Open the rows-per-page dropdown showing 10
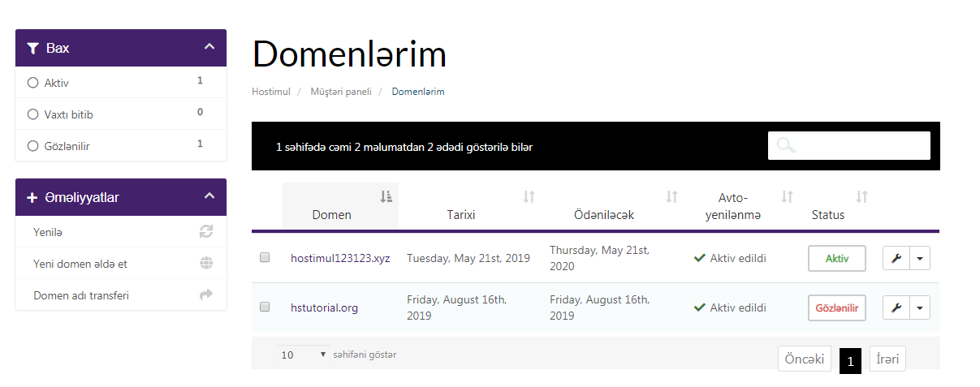980x387 pixels. [x=304, y=355]
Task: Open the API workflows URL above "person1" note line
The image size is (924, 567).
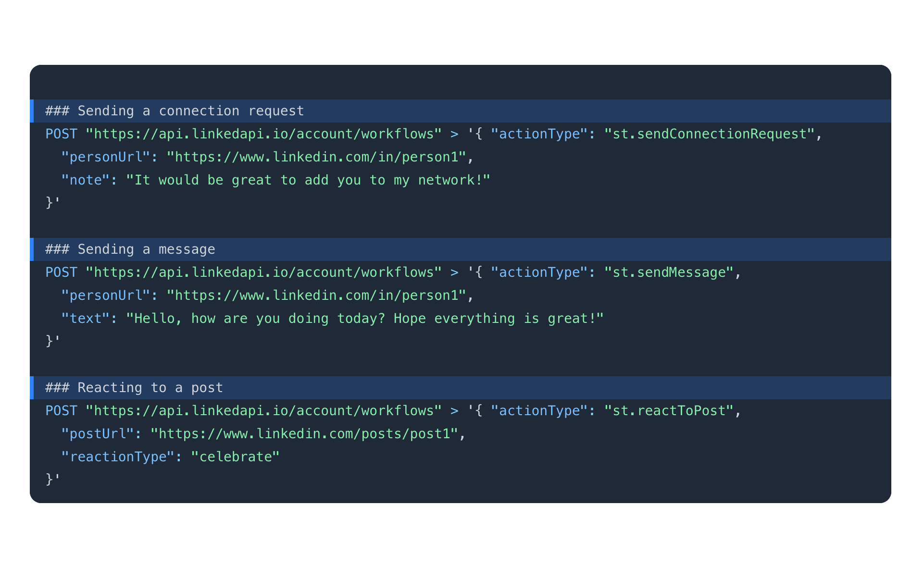Action: [x=263, y=134]
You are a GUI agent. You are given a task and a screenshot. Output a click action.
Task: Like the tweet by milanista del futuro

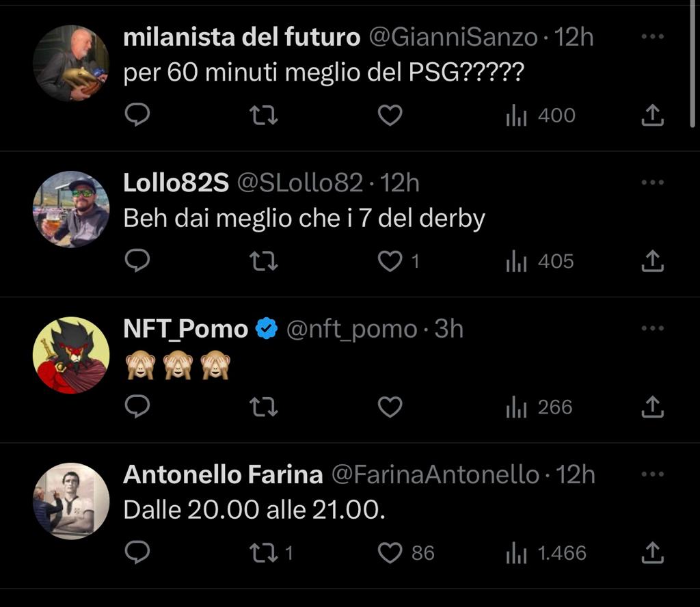click(390, 116)
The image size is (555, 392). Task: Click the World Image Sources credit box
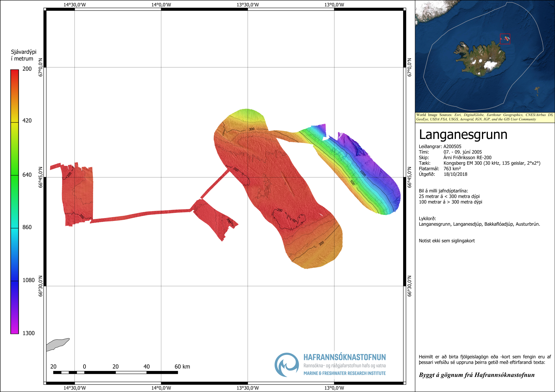(485, 117)
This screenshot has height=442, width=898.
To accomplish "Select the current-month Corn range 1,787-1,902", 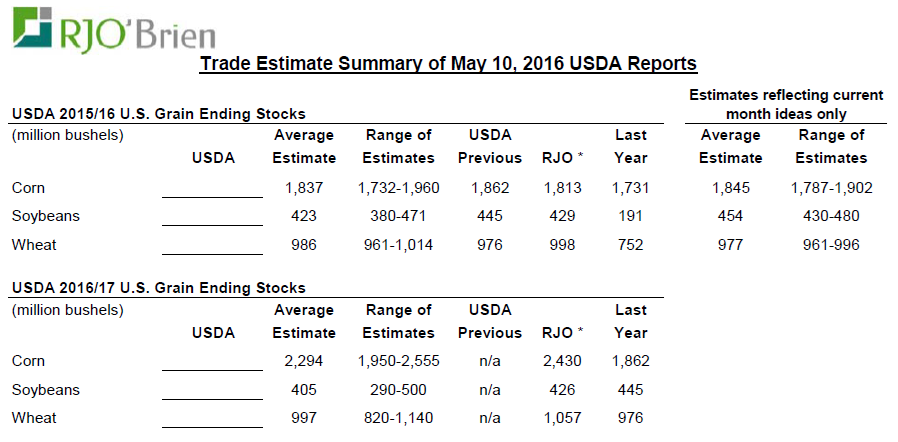I will (x=831, y=187).
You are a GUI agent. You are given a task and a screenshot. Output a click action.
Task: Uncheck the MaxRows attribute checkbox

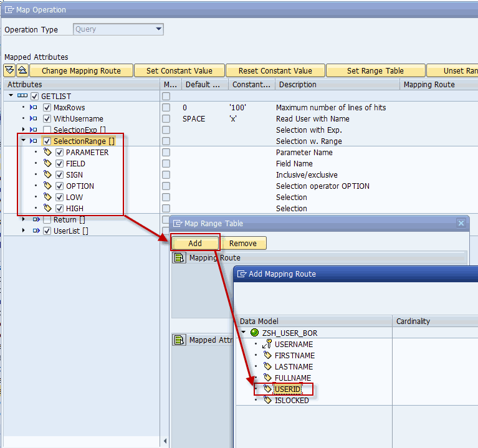point(47,108)
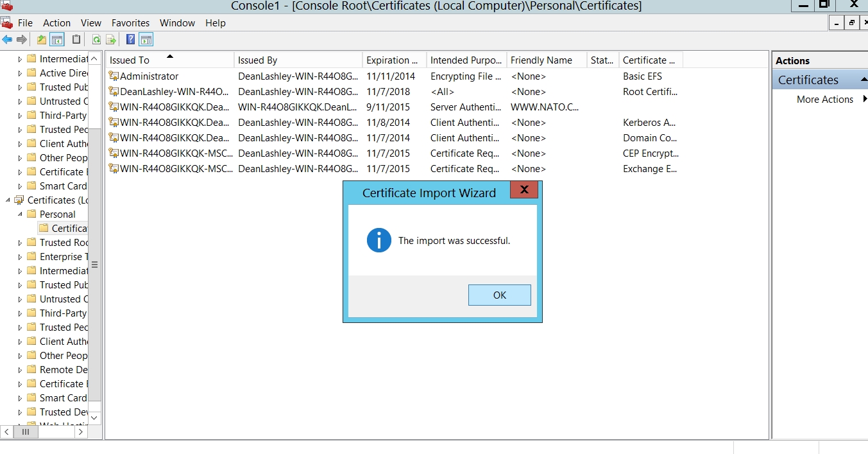This screenshot has height=454, width=868.
Task: Toggle the Show/Hide Console Tree button
Action: (x=57, y=40)
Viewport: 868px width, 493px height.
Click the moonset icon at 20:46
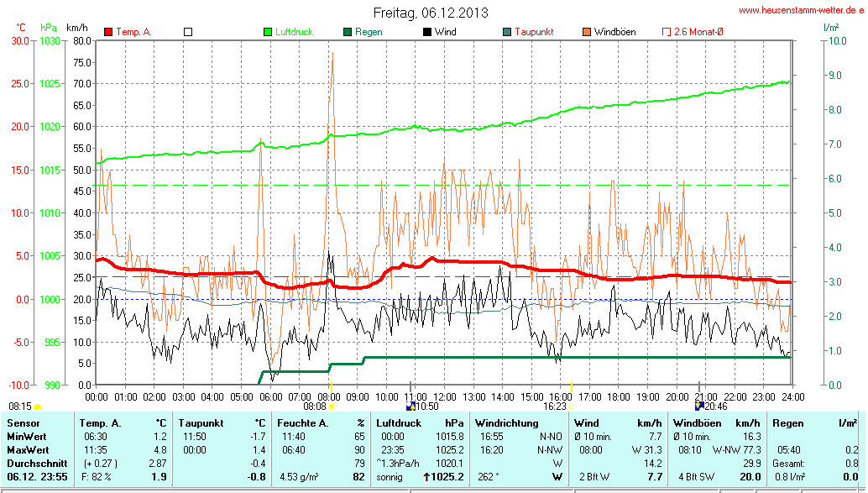698,406
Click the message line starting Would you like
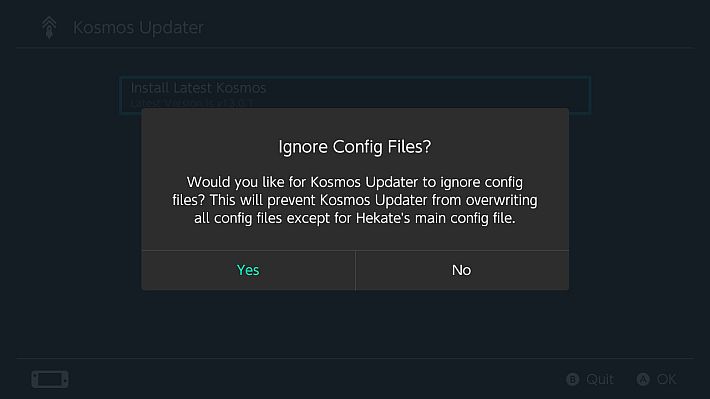The height and width of the screenshot is (399, 710). [x=355, y=182]
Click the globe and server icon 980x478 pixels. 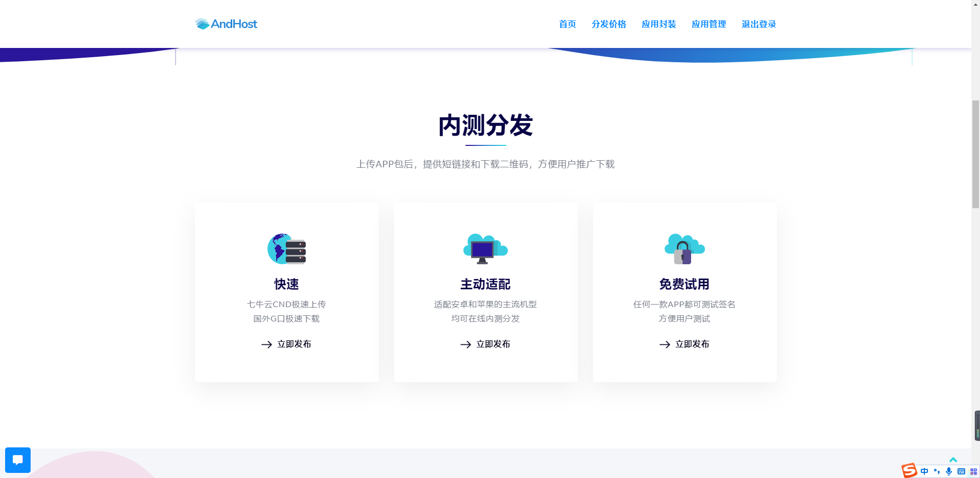tap(286, 249)
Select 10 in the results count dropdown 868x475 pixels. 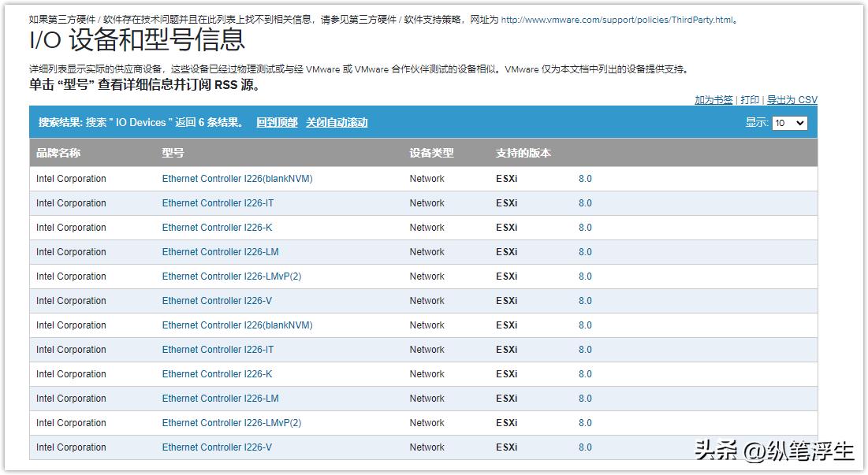(x=789, y=122)
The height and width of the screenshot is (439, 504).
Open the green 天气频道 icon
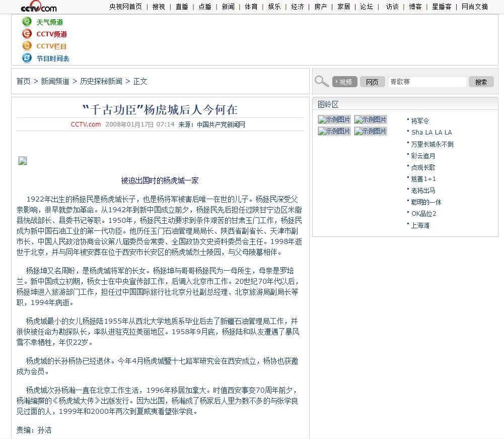[27, 22]
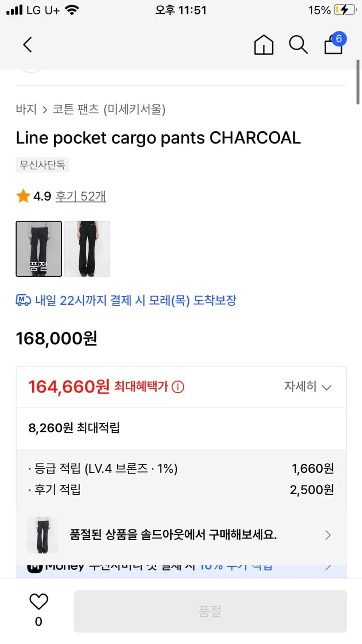Image resolution: width=362 pixels, height=644 pixels.
Task: Select the sold-out charcoal color thumbnail
Action: (39, 249)
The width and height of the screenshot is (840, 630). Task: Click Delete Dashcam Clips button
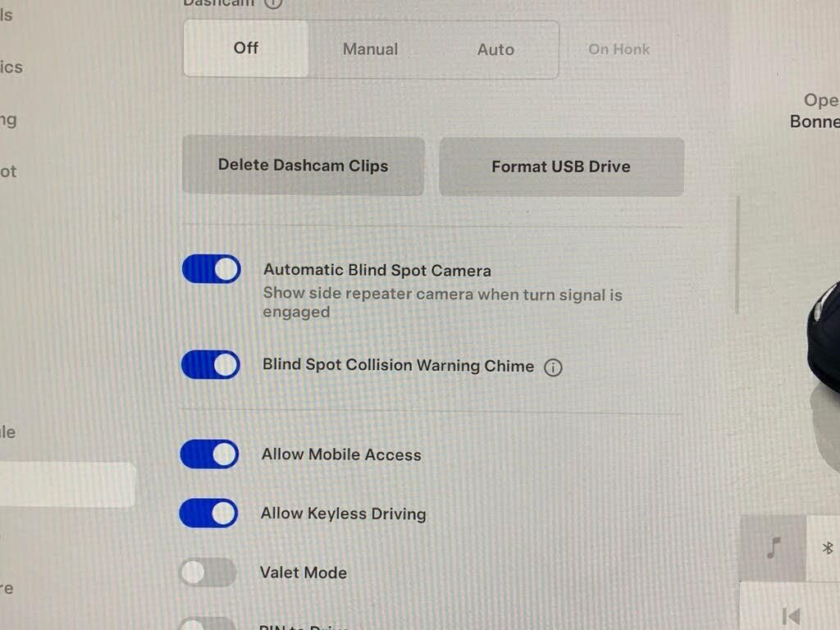pyautogui.click(x=304, y=166)
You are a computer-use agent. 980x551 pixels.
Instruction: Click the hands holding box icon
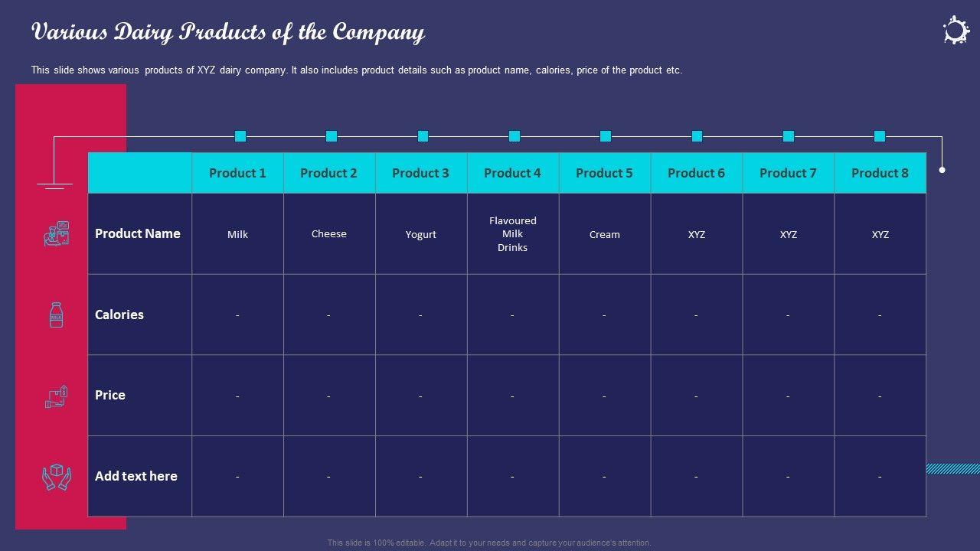pyautogui.click(x=56, y=478)
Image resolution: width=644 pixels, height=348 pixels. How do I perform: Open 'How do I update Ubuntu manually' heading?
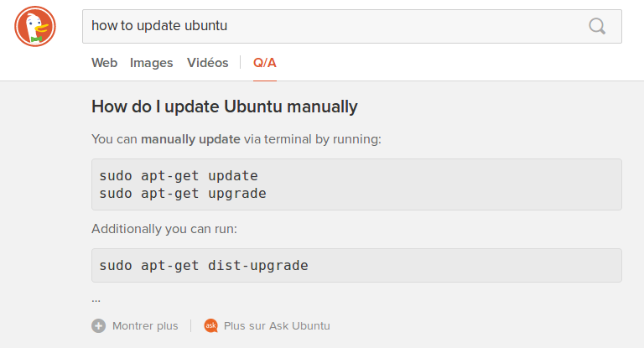pyautogui.click(x=224, y=106)
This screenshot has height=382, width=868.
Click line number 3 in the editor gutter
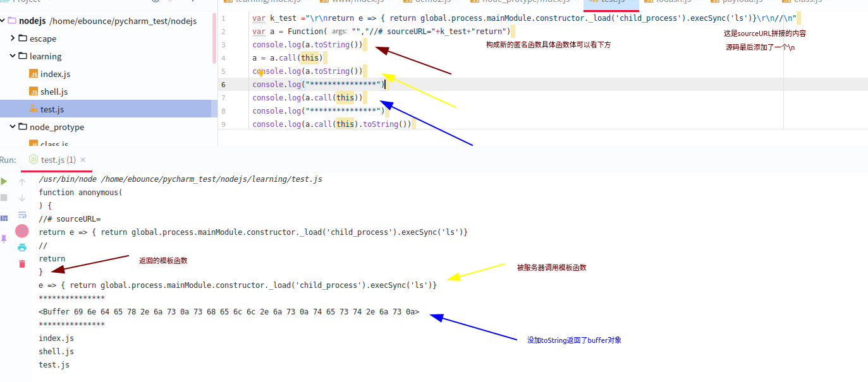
****
- **What this task involves**
Starting with the line that holds "This screenshot has height=382, width=868.", reproduce exactly each line up to and including the last line of the material above, and drop the pictures.

- **Task output**
This screenshot has height=382, width=868.
Click line number 3 in the editor gutter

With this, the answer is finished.